The alpha-helix angle content of a sequence of n residues:

\[\alpha_{\theta}({\bf r}) = \sum_{i=2}^{n-1} B_m\left( \frac{\theta^\alpha_i({\bf r}) - \theta_{\rm ref}}{\theta_{\rm tol}} \right)\]

where \(\theta^\alpha_i\) is the angle formed by the alpha-carbon atoms of residues \(i-1\), \(i\), and \(i+1\), \(\theta_{\rm ref}\) is its reference value in an alpha helix, and \(\theta_{\rm tol}\) is the threshold tolerance around this reference. \(B_m(x)\) is a smooth boxcar function given by

\[B_m(x) = \frac{1}{1 + x^{2m}}\]

where \(m\) is an integer parameter that controls its steepness. Note that \(x\) needs to be elevated to an even power for \(B_m(x)\) to be an even function.

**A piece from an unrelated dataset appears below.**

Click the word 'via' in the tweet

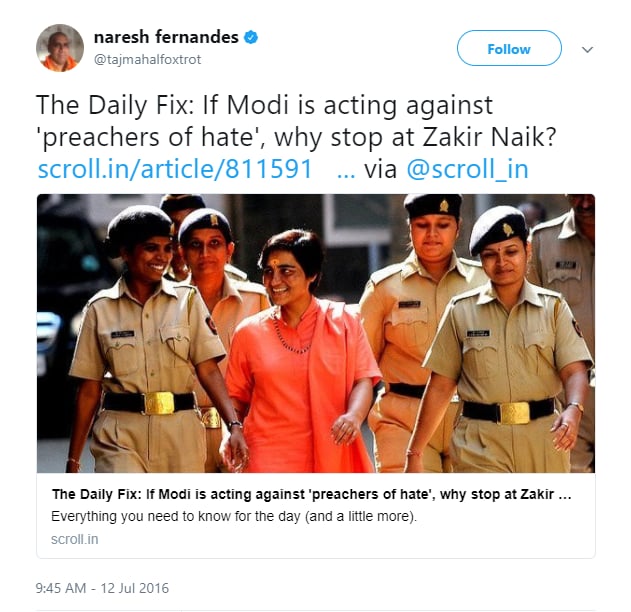pyautogui.click(x=380, y=168)
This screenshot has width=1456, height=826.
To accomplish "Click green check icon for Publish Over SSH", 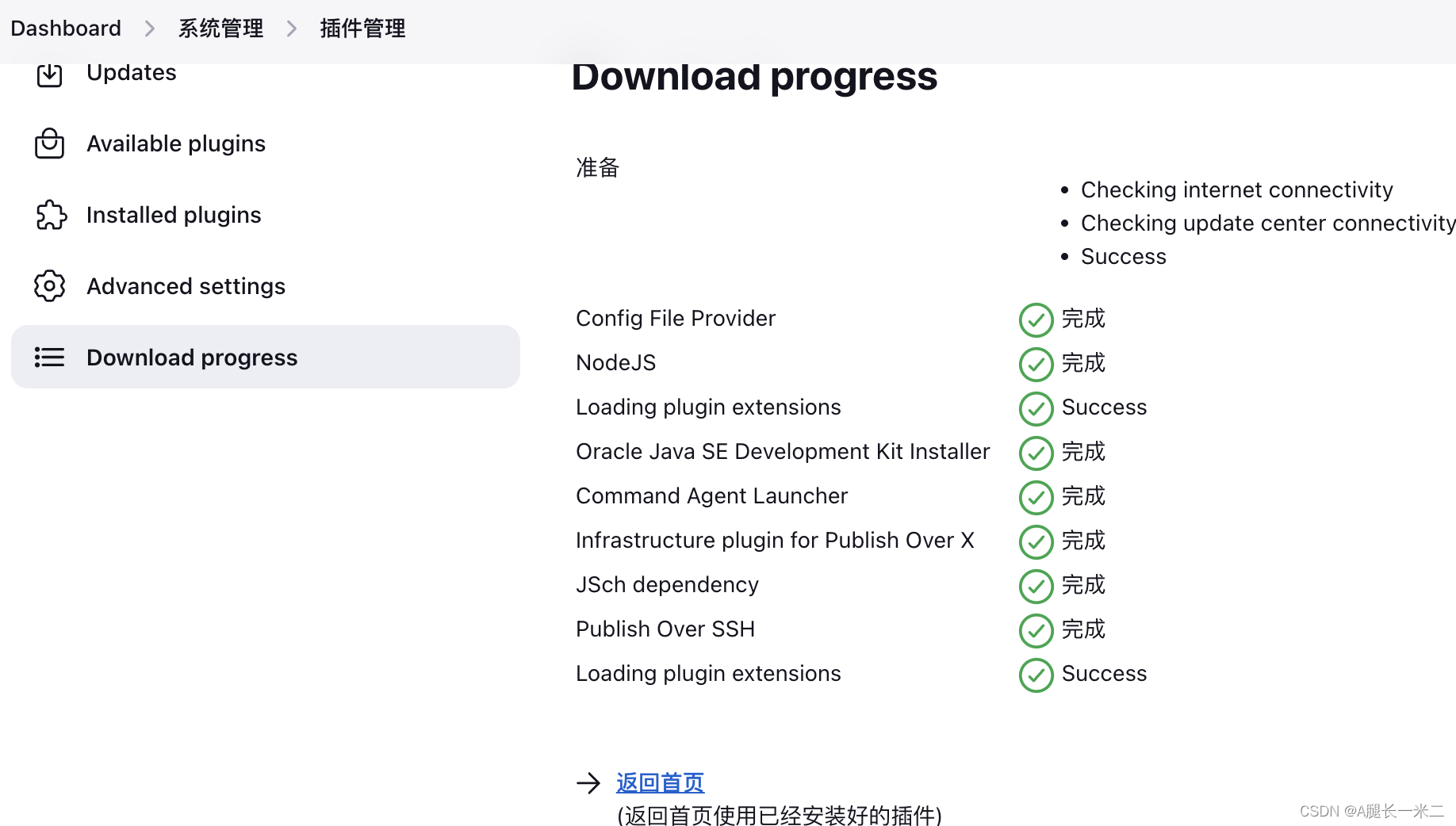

Optionally, this collective variable can be normalized to the range \([0, 1]\).

Note

The residues must be a contiguous sequence from a single chain, ordered from the N- to the C-terminus. Due to an OpenMM limitation, the maximum supported number of residues is 37.

Parameters:

  • residues (Sequence[Residue]) – The residues in the sequence.

  • pbc (bool) – Whether to use periodic boundary conditions.

  • thetaReference (Quantity | Real) – The reference value of the \({\rm C}_\alpha{\rm -C}_\alpha{\rm -C}_\alpha\) angle in an alpha helix.

  • tolerance (Quantity | Real) – The threshold tolerance around the reference values.

  • halfExponent (int) – The parameter \(m\) of the boxcar function.

  • normalize (bool) – Whether to normalize the collective variable to the range \([0, 1]\).

  • name (str) – The name of the collective variable.

Raises:

ValueError – If some residue does not contain a \({\rm C}_\alpha\) atom

Example

>>> import cvpack
>>> import openmm
>>> from openmm import app, unit
>>> from openmmtools import testsystems
>>> model = testsystems.LysozymeImplicit()
>>> residues = list(model.topology.residues())[59:80]
>>> print(*[r.name for r in residues])  
LYS ASP GLU ... ILE LEU ARG
>>> helix_content = cvpack.HelixAngleContent(residues)
>>> helix_content.addToSystem(model.system)
>>> platform = openmm.Platform.getPlatformByName('Reference')
>>> integrator = openmm.VerletIntegrator(0)
>>> context = openmm.Context(model.system, integrator, platform)
>>> context.setPositions(model.positions)
>>> helix_content.getValue(context)
18.7605... dimensionless

Methods

addToSystem(system, setUnusedForceGroup=True)

Add this collective variable to an openmm.System.

Parameters:

  • system (System) – The system to which this collective variable should be added

  • setUnusedForceGroup (bool) – If True, the force group of this collective variable will be set to the first available force group in the system

getEffectiveMass(context, allowReinitialization=False)

Compute the effective mass of this collective variable at a given openmm.Context.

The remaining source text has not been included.